Sixteen patients dosed with Pfizer’s sickle cell disease drug Oxbryta® (voxelotor) in a pair of clinical trials have died, European regulators disclosed hours before Pfizer said it was voluntarily withdrawing Oxbryta in the United States and all other markets where it has been approved.
Pfizer cited deaths and vaso-occlusive crises occurring in patients given Oxbryta in clinical studies in announcing the voluntary withdrawal. The pharma giant also said it was halting all clinical trials of the drug as well as its expanded access programs worldwide.
Data from the totality of clinical studies had shown that Oxbryta’s benefits no longer outweighed its risk to patients, Pfizer added.

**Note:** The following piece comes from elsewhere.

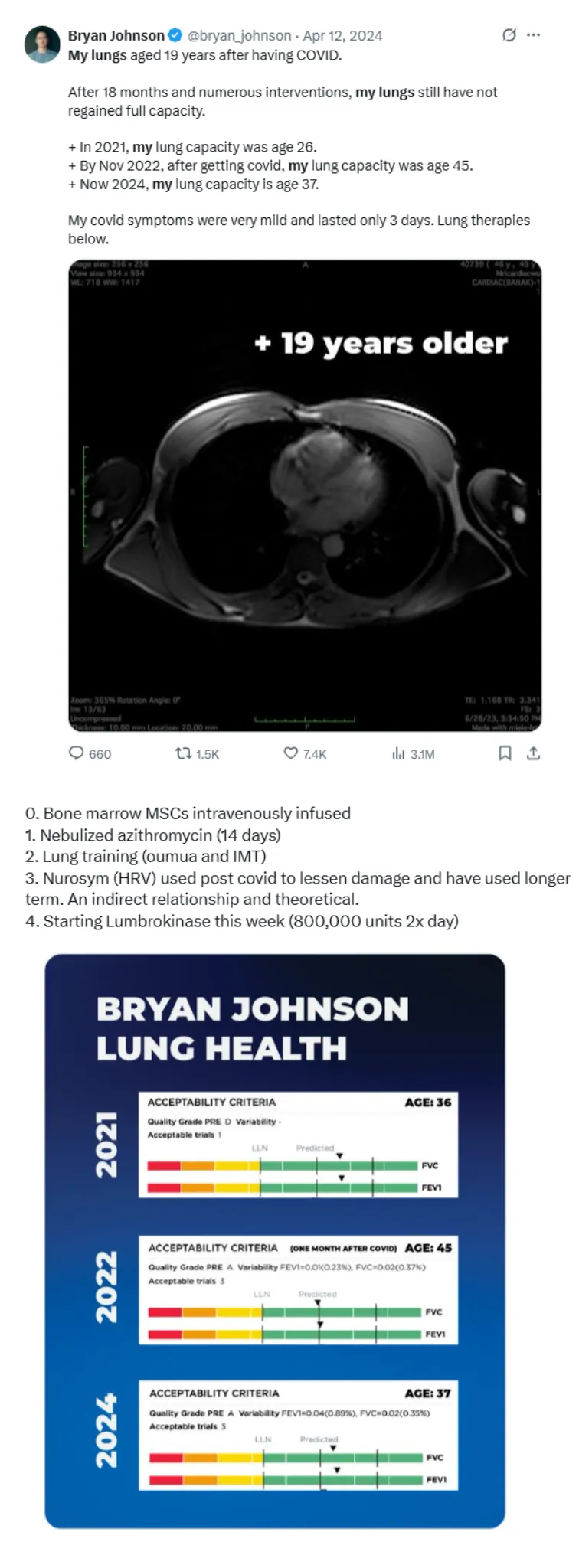Click the "+ 19 years older" caption

pos(381,343)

“The data suggest an imbalance in vaso-occlusive crises and fatal events which require further assessment,” Pfizer said in a statement that offered no specifics on the incidents.
However, the European Medicines Agency (EMA) disclosed findings from two Phase III trials of Oxbryta in which a total of 18 deaths occurred—all but two of them reported in patients who were dosed with the drug.
In the Phase III GBT440-032 trial (also known as HOPE Kids 2; NCT04218084), data showed eight deaths occurring in patients dosed with Oxbryta compared with two patients dosed with placebo.
GBT440-032 had been designed to evaluate the effects of voxelotor on the transcranial doppler ultrasound measurements of cerebral arterial blood flow in children from 2 to 15 years of age who have SCD and are at high risk of stroke. The study recruited 236 patients from Egypt, Ghana, Kenya, Nigeria, Oman, Saudi Arabia, the United States, and the United Kingdom.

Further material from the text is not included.